Central to this approach is the concept of ‘payback period’: the amount of time it takes to recoup an investment in energy-efficiency with savings on your power bill. For example, a compact fluorescent light bulb costs $5, but will normally save you more than $5 per year (depending on use) in electricity. Therefore, the ‘payback period’ is one year or less. A ‘payback period’ of one year is roughly 100% return on investment. What term deposit offers that?

Another example of ‘payback period’ is solar hot water. Our system cost $4,000, and offers a ‘payback period’ of 7 to 10 years (depending on use). This represents a return on investment of 7% to 10%. What term deposit pays that? Another example would be insulation, but I won’t bore you. The long and short of it is that our money is paying us back more on our roof, in our walls and in our light sockets than in a bank. Add to this the environmental benefits and the hedge against inflation (electricity has been rising at 7% - 8% per year over the last decade, a ‘doubling time’ of 10 years), and eco-thrifty appears to be a conservative, logical approach to building (and…life, I might suggest). But there is a catch.

If you borrow to make home improvements with a ‘payback period’ over a few years, then the bulk of your savings goes to the bank, not to you. Therefore, we recommend a process we call focusing on the ‘low hanging fruit.’ These are the cheap and easy investments that anyone (owner or renter) can make immediately and start reaping savings. Then, with much fiscal discipline and gnashing of teeth, these savings are set aside to invest in ‘medium hanging fruit.’ And then…you get the picture. This new column published on Saturdays will address many of the fruits of eco-thrifty renovation and their benefits. Although this is a unique approach to renovation, many of the oldies reading these words are probably saying to themselves (or out loud), “it’s just common sense.”

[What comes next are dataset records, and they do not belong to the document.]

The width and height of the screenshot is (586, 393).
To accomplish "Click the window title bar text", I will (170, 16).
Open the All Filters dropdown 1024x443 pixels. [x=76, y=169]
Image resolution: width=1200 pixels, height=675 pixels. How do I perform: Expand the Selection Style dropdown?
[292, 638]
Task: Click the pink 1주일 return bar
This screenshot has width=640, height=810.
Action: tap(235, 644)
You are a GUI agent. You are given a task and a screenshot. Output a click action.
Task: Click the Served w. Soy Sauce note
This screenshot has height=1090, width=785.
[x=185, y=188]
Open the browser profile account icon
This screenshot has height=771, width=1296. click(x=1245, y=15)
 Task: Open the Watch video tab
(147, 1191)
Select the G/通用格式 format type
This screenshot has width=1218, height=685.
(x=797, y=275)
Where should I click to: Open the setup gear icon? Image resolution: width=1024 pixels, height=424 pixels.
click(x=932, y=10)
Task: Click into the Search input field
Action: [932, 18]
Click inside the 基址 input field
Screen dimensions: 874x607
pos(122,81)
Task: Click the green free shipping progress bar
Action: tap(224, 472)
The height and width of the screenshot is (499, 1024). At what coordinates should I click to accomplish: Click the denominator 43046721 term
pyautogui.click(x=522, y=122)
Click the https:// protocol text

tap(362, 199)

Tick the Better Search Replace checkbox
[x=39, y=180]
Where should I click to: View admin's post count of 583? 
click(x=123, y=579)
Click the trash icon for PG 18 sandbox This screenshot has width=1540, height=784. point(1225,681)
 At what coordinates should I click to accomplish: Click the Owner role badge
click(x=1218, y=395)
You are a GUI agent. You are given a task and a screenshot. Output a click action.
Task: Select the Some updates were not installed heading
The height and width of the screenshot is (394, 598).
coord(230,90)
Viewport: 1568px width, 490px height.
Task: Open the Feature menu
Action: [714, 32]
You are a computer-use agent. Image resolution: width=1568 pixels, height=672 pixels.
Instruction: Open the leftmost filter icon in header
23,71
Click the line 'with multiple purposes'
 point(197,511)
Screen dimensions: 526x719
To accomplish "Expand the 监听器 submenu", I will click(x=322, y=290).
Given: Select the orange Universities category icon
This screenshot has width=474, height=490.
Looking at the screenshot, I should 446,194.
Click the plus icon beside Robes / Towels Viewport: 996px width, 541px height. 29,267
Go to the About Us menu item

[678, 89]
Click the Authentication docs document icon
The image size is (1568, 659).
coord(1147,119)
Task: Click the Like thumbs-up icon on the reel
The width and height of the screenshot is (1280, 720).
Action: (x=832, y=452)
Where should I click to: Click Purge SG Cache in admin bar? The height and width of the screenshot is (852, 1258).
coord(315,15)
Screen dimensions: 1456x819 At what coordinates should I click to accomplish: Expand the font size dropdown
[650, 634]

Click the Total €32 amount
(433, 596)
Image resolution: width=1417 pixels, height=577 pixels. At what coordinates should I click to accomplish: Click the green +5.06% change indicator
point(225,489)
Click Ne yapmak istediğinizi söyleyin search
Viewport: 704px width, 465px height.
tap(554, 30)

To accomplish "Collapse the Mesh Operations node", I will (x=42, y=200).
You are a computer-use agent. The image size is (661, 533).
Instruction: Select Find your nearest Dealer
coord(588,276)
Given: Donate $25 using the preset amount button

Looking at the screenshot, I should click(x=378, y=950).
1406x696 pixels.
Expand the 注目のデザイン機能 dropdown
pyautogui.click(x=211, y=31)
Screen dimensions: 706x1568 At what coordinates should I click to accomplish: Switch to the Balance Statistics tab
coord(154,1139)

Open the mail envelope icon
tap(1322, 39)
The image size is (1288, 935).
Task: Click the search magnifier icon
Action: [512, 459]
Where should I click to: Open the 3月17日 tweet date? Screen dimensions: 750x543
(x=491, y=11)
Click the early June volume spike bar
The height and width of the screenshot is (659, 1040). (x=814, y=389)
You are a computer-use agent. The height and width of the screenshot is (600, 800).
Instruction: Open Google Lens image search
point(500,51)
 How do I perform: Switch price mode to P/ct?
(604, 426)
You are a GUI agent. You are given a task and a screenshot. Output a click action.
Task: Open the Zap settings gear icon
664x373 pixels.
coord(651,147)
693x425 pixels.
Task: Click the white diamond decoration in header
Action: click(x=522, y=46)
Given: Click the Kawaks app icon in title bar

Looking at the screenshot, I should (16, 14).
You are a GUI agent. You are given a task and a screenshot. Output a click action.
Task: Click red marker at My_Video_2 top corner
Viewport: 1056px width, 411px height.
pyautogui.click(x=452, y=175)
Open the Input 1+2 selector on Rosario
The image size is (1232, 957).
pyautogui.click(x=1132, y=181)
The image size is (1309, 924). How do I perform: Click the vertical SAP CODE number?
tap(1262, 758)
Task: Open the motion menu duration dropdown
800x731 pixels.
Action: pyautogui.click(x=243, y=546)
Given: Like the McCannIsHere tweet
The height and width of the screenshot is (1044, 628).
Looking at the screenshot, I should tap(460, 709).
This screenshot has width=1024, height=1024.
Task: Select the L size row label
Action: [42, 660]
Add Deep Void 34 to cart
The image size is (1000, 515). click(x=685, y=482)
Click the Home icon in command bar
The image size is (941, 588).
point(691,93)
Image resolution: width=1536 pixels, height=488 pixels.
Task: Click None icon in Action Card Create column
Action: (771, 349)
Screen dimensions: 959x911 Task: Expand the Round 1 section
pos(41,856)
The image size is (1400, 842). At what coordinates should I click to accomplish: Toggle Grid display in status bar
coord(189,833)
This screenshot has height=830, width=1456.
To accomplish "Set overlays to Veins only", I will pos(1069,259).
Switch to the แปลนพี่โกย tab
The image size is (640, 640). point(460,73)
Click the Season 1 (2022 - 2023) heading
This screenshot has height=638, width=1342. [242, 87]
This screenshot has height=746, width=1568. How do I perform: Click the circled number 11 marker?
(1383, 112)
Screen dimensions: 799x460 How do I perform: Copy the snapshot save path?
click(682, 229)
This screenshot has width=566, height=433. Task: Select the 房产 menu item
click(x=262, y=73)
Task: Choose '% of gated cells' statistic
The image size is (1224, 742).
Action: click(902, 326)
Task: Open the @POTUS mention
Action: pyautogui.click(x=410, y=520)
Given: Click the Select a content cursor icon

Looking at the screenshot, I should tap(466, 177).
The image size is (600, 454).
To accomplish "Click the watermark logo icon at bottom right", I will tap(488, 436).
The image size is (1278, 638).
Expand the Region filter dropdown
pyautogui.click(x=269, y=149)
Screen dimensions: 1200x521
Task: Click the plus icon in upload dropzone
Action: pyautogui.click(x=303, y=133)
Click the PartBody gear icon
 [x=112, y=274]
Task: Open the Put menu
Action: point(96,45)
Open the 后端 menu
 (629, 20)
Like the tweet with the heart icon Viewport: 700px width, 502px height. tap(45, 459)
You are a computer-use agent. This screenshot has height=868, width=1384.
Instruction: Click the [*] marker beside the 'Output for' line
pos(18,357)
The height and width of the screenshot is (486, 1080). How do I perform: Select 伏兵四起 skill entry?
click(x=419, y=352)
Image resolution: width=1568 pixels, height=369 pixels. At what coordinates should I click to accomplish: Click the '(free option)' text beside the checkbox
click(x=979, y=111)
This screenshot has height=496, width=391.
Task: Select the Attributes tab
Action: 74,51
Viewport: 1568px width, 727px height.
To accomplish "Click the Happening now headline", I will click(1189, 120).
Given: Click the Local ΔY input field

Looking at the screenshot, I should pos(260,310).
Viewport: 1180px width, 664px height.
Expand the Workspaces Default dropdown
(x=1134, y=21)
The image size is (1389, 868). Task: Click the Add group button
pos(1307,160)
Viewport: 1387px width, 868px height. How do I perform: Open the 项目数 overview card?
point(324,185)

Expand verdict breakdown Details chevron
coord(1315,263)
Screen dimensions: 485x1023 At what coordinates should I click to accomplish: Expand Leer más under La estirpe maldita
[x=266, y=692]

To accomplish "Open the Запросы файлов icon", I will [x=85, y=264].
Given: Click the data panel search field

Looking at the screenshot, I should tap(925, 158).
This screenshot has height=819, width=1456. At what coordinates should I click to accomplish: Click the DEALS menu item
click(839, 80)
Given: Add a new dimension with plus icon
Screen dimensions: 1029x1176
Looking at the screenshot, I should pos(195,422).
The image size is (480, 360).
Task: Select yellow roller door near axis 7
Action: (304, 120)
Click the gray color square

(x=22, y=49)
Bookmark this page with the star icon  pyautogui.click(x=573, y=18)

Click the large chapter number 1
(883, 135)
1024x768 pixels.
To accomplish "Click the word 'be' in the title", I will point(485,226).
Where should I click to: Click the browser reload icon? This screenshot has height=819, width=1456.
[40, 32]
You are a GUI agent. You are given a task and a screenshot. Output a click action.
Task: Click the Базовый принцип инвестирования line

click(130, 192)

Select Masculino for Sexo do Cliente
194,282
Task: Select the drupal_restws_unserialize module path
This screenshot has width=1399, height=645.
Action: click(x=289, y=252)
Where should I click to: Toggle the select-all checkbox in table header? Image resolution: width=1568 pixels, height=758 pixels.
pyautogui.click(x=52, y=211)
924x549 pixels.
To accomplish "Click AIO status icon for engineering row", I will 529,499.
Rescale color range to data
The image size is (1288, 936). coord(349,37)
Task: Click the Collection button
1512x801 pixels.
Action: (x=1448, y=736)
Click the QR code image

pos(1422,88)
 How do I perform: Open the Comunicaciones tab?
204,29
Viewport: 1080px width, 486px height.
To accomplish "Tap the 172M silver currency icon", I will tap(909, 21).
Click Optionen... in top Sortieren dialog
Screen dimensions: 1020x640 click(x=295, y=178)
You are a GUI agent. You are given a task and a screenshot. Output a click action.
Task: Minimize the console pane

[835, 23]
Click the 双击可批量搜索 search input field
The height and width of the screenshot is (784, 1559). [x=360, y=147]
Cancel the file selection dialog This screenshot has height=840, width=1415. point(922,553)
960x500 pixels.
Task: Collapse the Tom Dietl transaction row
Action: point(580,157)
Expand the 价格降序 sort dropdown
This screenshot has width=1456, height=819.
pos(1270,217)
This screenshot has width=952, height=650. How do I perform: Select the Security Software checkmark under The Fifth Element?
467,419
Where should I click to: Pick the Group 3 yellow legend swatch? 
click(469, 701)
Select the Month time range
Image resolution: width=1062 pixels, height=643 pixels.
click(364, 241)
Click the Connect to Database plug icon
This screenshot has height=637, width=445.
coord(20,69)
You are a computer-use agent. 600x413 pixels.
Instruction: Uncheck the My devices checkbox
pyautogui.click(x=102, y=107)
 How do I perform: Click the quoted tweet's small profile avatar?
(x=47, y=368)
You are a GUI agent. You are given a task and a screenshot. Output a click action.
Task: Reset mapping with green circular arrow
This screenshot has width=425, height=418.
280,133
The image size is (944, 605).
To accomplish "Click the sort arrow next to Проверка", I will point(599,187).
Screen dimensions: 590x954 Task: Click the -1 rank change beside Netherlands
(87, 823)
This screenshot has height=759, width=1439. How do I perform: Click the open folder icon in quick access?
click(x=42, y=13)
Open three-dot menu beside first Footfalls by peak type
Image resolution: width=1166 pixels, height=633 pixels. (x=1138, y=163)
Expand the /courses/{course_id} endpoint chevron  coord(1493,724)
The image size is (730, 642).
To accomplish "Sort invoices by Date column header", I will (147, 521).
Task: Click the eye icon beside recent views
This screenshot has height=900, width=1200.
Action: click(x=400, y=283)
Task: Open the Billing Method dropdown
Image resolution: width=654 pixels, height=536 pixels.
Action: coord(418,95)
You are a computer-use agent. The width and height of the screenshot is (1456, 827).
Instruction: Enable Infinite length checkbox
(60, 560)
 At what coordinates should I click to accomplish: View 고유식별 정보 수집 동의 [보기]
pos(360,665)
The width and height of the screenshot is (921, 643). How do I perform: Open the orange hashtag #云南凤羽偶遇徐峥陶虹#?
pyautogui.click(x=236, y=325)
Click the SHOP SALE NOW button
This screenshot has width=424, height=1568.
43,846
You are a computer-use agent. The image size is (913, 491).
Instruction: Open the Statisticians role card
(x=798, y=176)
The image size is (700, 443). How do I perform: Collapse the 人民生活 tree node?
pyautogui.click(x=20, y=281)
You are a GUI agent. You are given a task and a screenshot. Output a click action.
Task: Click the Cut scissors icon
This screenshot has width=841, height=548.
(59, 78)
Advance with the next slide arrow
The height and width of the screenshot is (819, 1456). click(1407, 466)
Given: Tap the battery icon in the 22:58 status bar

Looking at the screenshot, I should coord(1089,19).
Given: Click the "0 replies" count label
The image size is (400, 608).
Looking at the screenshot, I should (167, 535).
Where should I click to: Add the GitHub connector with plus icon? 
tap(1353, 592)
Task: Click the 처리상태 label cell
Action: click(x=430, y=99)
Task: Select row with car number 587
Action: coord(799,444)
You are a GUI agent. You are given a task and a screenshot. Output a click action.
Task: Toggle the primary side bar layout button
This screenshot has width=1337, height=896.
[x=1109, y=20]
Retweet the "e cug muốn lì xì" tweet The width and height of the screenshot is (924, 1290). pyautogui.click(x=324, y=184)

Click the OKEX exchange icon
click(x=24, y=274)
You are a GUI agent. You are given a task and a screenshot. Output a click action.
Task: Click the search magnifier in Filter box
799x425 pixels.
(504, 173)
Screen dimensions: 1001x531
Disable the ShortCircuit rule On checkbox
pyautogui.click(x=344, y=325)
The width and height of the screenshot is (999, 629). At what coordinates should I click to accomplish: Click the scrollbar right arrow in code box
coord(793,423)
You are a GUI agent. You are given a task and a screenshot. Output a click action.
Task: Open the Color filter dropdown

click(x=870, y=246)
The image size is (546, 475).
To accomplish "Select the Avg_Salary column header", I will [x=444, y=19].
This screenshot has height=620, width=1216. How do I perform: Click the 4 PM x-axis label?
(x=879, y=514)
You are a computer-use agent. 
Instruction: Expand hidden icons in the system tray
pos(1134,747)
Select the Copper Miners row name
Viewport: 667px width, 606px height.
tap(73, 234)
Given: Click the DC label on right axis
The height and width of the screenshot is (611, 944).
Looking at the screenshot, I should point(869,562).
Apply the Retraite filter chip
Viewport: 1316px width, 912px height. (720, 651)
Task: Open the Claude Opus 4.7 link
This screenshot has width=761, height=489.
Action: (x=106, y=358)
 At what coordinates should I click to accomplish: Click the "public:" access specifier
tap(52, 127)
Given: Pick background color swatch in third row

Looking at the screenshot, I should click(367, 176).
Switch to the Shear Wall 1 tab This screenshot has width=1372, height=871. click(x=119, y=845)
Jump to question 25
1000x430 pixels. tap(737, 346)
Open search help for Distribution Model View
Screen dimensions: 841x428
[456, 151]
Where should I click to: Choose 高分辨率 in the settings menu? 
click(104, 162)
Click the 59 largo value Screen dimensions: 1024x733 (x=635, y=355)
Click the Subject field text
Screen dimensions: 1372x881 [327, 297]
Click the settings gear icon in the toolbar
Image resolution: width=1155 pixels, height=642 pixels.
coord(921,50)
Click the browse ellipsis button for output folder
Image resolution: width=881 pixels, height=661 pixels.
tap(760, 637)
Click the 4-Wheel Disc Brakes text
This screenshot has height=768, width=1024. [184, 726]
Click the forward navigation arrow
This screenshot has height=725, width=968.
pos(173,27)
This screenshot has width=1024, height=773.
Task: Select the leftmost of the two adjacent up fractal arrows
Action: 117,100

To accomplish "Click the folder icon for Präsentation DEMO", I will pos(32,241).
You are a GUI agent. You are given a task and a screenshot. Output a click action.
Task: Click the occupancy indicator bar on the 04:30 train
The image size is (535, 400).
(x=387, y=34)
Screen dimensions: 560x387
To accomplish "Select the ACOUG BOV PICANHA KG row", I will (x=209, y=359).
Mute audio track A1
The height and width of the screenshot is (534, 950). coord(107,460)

On a final note, we have worked closely with Building Control throughout the process and found them very helpful. From my perspective, the New Zealand Building Code concerns itself primarily with ensuring structures: do not fall down in an earthquake or a gale; do not allow moisture to contact untreated or H1 timber; hold heat in (insulation); do not burn down from electrical wiring or internal heat sources. This list is the definition of a sustainable building. Who could argue?